Outcomes, Discussions, and References:
The goal of the treatment plan was to improve overall comfort and soundness as patient had both hind end and front end lameness issues. After the second treatment owner felt that Toni no longer wanted to swap leads behind in the canter like he had been prior to his acupuncture treatments. She also noticed he no longer held his head as rigid and fixed in place to the right at the trot. On evaluation of him on a lunge line after 3 treatments he still had a mild 1/5 LF lameness but seemed more intermittent. His hind end lameness was a 1/5 RH which is an improvement from previous exams. He tracked straighter and held more natural flexion in the circle to be lighter on the lunge line.

The improvements seen in his neck comfort and his gait were not as drastic as the owners’ perceived improvements under saddle. Toni always was more lame with a rider on his back and the difference she felt was much greater than I appreciated on my exam. He went from a horse she was concerned to even ride, to a horse she felt comfortable working for 30 minutes. Multi limb lameness can be related to cervical facet arthritis in some cases (Ricardi & Dyson, 1993 and Pasteur, C. W, 2016). By addressing the cervical region in this case one of the components of the forelimb lameness was improved.
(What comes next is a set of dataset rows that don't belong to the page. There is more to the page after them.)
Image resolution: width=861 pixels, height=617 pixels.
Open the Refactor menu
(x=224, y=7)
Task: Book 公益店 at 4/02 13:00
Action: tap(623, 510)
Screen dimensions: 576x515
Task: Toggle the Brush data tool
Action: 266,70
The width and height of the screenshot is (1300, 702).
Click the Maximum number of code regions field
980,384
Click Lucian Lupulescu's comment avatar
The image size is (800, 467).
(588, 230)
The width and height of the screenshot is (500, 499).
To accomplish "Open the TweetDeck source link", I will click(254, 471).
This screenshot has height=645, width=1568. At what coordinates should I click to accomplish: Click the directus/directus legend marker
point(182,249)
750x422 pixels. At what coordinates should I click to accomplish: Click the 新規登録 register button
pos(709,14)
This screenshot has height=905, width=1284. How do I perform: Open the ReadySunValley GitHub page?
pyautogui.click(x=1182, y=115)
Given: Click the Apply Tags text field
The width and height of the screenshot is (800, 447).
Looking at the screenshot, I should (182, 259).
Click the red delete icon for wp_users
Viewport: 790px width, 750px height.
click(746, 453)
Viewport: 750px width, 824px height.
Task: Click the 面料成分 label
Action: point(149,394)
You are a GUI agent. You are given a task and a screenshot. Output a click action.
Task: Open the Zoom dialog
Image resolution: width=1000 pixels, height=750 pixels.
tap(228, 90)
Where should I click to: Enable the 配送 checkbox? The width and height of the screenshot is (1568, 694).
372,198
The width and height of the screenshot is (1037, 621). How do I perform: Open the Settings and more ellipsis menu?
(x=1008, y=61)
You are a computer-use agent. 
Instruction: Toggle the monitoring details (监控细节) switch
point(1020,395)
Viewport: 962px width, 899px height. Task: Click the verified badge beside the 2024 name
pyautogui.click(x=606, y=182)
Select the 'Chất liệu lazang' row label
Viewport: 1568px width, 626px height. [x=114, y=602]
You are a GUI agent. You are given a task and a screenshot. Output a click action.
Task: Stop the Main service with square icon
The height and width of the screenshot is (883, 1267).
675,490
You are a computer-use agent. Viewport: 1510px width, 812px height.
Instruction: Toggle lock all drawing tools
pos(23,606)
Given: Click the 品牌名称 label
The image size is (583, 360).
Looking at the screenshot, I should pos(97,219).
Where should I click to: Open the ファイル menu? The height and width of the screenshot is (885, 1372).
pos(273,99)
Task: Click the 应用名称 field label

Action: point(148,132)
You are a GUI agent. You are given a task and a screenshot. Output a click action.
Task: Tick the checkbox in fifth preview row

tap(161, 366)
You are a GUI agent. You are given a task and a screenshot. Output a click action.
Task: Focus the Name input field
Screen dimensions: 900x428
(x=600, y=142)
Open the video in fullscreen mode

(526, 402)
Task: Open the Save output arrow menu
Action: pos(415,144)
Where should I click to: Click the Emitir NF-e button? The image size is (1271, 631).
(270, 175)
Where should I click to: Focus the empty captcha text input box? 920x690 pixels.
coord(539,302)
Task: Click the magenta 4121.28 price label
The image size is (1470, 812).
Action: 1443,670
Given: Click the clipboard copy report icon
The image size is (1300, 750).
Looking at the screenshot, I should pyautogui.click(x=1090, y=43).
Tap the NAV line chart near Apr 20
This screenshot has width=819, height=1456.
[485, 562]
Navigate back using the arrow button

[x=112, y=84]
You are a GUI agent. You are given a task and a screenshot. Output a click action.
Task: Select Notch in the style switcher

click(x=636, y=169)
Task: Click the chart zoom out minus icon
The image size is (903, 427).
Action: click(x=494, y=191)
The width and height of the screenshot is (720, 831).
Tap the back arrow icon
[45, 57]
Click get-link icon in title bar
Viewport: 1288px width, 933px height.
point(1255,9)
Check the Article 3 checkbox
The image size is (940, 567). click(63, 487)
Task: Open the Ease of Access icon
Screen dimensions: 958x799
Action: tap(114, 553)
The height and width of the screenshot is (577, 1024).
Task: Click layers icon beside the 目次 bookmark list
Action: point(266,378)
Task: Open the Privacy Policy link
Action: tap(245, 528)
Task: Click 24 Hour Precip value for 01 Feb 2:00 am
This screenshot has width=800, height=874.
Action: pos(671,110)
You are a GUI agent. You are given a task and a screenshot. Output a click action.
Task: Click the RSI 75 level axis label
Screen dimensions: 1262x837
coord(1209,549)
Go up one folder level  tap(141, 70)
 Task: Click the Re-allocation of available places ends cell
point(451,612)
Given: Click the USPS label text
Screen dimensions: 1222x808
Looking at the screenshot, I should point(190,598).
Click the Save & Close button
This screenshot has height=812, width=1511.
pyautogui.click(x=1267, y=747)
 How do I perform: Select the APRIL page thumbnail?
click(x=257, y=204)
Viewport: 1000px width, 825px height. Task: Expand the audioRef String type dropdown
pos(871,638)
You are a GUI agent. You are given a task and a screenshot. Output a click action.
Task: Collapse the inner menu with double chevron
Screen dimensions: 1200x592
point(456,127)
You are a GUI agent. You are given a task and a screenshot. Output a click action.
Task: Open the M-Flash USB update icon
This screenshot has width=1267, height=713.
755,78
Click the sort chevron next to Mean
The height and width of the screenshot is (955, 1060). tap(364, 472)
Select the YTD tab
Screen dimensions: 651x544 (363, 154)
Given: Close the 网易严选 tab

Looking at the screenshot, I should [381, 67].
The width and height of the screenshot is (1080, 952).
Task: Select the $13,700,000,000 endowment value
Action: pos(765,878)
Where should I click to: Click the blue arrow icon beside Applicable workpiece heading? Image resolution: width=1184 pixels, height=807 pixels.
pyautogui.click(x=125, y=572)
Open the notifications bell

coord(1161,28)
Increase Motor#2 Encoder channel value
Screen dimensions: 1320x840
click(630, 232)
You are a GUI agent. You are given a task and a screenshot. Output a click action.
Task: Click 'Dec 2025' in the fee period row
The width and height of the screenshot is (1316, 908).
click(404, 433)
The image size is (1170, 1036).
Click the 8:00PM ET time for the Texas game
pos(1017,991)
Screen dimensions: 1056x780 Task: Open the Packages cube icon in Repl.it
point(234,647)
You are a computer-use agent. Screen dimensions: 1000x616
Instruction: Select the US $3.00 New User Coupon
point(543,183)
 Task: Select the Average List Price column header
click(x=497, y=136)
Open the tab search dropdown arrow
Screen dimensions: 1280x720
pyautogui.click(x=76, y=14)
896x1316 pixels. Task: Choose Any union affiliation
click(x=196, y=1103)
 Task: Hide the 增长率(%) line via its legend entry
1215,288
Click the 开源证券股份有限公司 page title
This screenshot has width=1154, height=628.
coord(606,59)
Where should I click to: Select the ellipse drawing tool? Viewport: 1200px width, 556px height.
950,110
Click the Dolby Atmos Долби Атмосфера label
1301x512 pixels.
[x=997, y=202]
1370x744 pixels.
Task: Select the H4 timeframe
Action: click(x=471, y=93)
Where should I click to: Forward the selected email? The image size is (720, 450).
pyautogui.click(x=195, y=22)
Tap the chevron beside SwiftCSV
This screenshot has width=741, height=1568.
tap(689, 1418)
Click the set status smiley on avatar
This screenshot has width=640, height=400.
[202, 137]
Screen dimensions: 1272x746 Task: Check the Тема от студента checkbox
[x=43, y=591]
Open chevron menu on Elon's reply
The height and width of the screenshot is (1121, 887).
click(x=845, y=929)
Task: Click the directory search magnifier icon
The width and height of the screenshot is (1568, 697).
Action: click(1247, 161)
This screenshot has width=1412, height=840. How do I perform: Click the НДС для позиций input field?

The joint injections prior to the acupuncture treatments improved the local arthritis component so that together there was a significant improvement in front limb lameness. Cervical disease can also contribute to hind end lameness and the hind end lameness can be the root cause of the back pain and lack of pelvic mobility seen. Electrical acupuncture has been shown to decrease thoracolumbar pain for up to two weeks according to Xie et all, and in this case Toni’s back reactivity and pain were decreased on each consecutive exam. In this case by working on the cervical region as well as focusing on the right hind and the compensatory back strain patterns there was visible improvement in the right hind lameness, and the ease with which \Toni could maintain his canter stride to the left. In this case neuromodulating both the cervical region and the thoracolumbar region of the spine enabled more free movement and flow both up front and behind in the trot and canter.

In hind sight this may have been the case to have done multiple treatments at a shorter interval than 1 week. A 4 day interval may have been a better interval for pain modulation when treating arthritis and then after the initial 3 treatments try to space them at lengthening intervals. In this case a 1 week interval was the most realistic to obtain. Also looking at the case utilizing an increased number of distal limb points (ex. Ting points) for the focal issues would have been interesting to try and may have provided some added benefit. Some of his 2 lameness grade improvement in front end lameness was most likely combined with the previous joint injections he received, however his baseline lameness after the acupuncture treatment was the soundest he had been in a year even after having received the same injections 6 months previously.